奇しくもアイ・フィール・プリティのあとにこれを見ることがてきたので、人が機能や役割で扱われることについていくらか深く考えることができたつもりになれたりして、ジャンルを横断できることも劇場鑑賞の醍醐味だよなあなどとか。

前回は名も無き人の暮らしが映像化されていないように感じて、それでは伝奇物の醍醐味も、主人公がなぜ理想に殉じなければならないのかという悲壮感も味わえないので残念だ、みたいな感想を持ったのだけど、今回はその部分がいくらか補強されていて、主人公が理想よりもヒロインを選んだ場合に犠牲となる名も無き人たちの顔がはっきりと映し出されたことによって、その決断がどれほど重たいものであるかが誠実に表現されていたように感じた。
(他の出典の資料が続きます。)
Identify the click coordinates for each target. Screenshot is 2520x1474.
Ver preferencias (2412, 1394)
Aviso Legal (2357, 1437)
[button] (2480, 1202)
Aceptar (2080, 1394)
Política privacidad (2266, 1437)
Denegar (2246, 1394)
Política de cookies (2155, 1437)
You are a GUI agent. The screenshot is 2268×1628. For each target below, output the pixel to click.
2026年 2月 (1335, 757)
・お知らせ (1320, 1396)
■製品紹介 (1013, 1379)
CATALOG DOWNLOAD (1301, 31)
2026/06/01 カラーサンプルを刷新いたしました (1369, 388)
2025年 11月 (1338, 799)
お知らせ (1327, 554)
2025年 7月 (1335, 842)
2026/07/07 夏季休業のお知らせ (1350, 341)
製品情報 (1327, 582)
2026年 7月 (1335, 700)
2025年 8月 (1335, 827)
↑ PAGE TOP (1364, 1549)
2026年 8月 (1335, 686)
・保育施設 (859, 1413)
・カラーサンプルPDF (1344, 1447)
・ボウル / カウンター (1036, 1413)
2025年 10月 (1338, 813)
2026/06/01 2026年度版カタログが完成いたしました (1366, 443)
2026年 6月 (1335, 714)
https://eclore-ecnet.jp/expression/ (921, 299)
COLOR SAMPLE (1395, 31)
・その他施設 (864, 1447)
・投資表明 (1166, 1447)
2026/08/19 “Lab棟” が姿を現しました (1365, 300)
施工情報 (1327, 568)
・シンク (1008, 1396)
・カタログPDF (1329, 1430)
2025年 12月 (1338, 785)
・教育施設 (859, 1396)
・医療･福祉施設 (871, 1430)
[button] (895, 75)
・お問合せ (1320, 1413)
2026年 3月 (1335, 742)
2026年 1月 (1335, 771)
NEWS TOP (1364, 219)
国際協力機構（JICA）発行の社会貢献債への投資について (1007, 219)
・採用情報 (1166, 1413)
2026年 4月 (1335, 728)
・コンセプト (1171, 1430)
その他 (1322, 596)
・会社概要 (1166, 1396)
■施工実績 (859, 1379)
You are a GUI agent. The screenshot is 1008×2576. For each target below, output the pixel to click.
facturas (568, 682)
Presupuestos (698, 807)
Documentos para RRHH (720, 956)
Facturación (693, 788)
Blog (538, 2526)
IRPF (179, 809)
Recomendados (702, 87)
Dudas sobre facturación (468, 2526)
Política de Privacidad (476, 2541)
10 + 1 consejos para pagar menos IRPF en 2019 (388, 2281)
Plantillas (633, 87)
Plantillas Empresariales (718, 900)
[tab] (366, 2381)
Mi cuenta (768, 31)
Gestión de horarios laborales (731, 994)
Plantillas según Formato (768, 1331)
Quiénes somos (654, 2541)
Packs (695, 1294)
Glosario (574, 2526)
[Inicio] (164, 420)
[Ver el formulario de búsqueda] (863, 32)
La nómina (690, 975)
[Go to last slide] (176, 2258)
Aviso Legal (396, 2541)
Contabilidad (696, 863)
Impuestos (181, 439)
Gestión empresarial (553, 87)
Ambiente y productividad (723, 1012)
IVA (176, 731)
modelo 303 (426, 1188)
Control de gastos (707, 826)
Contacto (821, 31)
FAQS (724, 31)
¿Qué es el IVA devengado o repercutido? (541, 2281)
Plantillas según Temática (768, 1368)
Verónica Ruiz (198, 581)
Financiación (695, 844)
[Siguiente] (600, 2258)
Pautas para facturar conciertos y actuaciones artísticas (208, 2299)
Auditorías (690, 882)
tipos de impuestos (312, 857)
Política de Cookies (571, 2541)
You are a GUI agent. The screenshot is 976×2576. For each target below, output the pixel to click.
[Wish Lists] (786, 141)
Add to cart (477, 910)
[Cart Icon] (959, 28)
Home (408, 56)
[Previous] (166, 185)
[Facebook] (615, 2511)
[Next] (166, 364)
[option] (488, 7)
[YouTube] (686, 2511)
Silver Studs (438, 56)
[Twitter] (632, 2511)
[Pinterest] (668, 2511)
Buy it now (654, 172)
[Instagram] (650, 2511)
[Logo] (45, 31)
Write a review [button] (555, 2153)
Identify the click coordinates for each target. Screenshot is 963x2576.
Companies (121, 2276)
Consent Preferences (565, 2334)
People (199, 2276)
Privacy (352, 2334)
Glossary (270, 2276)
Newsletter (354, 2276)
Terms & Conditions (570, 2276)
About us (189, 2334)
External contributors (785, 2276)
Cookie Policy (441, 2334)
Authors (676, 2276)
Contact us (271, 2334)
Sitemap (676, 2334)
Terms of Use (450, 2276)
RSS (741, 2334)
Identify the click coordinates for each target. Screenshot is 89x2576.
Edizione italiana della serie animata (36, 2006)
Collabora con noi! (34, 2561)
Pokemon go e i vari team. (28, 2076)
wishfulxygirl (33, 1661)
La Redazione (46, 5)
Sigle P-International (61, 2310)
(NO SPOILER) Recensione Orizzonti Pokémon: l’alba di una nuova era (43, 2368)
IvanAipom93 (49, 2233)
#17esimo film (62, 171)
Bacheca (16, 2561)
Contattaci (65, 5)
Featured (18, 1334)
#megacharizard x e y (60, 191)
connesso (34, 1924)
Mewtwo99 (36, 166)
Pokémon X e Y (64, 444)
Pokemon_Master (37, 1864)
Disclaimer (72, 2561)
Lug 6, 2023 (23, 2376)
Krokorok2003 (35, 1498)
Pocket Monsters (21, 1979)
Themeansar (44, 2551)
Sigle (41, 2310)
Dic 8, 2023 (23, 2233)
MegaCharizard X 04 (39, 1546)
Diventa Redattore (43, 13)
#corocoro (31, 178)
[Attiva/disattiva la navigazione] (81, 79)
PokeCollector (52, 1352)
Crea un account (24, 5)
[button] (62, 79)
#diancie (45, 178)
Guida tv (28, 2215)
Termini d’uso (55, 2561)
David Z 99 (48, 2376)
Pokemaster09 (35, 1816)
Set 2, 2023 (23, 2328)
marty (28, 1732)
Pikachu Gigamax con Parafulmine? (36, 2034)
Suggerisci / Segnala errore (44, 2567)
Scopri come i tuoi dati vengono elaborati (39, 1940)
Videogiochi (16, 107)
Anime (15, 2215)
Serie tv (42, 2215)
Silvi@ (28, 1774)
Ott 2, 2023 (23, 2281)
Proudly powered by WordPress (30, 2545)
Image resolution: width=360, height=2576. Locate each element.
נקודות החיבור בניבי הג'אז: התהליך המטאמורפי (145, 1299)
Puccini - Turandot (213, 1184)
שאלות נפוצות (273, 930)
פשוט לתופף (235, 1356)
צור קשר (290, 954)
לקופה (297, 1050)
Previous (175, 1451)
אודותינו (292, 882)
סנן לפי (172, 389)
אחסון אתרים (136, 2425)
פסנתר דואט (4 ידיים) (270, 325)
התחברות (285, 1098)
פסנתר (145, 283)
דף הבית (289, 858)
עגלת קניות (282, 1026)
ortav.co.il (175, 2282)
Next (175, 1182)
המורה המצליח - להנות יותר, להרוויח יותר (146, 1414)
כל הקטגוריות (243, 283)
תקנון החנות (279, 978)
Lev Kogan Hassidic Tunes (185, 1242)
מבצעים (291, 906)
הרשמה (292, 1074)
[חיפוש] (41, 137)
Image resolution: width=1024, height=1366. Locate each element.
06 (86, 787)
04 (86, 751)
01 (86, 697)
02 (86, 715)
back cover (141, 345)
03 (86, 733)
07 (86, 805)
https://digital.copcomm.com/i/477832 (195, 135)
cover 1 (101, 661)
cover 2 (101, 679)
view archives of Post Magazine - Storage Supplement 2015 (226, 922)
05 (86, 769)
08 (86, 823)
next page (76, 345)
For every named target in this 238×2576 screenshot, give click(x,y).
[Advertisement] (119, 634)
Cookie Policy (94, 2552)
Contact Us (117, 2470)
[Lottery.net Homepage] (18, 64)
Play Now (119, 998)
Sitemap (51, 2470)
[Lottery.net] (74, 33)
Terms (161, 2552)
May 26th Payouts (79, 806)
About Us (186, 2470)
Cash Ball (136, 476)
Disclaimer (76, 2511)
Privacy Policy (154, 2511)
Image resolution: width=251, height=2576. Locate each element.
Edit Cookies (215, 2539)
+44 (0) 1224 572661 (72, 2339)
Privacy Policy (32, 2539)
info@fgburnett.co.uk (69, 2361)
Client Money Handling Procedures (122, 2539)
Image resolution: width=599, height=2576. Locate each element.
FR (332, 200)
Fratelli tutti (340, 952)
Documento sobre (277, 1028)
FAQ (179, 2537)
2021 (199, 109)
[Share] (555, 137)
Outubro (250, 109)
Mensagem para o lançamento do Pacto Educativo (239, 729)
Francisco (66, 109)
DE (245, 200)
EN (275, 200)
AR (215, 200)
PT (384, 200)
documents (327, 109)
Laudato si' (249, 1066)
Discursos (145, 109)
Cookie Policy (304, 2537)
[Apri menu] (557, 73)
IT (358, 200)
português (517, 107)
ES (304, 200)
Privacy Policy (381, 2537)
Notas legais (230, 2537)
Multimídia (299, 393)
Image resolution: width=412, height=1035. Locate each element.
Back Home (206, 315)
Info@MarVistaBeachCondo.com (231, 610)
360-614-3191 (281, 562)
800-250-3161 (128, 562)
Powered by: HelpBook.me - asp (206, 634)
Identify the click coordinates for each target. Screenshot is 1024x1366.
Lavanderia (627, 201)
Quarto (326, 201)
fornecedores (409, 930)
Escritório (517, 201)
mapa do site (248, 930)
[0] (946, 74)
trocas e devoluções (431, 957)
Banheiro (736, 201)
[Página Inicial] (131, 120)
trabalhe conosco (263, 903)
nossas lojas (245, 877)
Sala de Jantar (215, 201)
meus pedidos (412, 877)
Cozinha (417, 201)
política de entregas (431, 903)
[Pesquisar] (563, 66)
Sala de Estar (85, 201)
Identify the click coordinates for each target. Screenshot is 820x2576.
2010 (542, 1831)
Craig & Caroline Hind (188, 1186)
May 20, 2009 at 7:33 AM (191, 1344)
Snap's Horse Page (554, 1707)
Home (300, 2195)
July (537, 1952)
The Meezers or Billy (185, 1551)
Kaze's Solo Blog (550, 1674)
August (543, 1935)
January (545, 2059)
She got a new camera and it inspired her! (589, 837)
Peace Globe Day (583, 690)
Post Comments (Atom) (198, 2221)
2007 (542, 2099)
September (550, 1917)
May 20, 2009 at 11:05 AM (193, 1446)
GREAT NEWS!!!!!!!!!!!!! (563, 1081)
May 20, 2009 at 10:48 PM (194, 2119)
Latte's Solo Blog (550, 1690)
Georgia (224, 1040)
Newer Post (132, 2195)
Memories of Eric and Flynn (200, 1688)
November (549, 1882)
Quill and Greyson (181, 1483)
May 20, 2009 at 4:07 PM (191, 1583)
ただ、見ているこちら側は惨事を知っているので主人公の決断の意味を感じることができるものの、主人公当人としては、過去自身が経験している惨事が心象風景として焼き付いているというのはあれども、ことこの話においてはヒロインが惨劇を振りまいている現場を直接見たりしたわけではなく、ニュースなどで間接的に知ったようなイメージになってしまっているので、これでは犠牲も辞さない決断というよりは流されただけという風にも見えてしまうなとは少し。

仮に悲劇を目の当たりにしてなおの決断であったとしても、愛しい人という機能・役割からヒロインとの未来を選んだことは、聖杯という機能のために彼女の人生をめちゃくちゃにした人らのそれと本質として変わりはないとかなんとかいうようなことについて最終章では触れるのか、それともヒロインだからの一点張りでいってしまうのか、せっかくこういうテーマでやっているのだからなにがしか見せてくれるのではないかと期待しつつひとまず待機。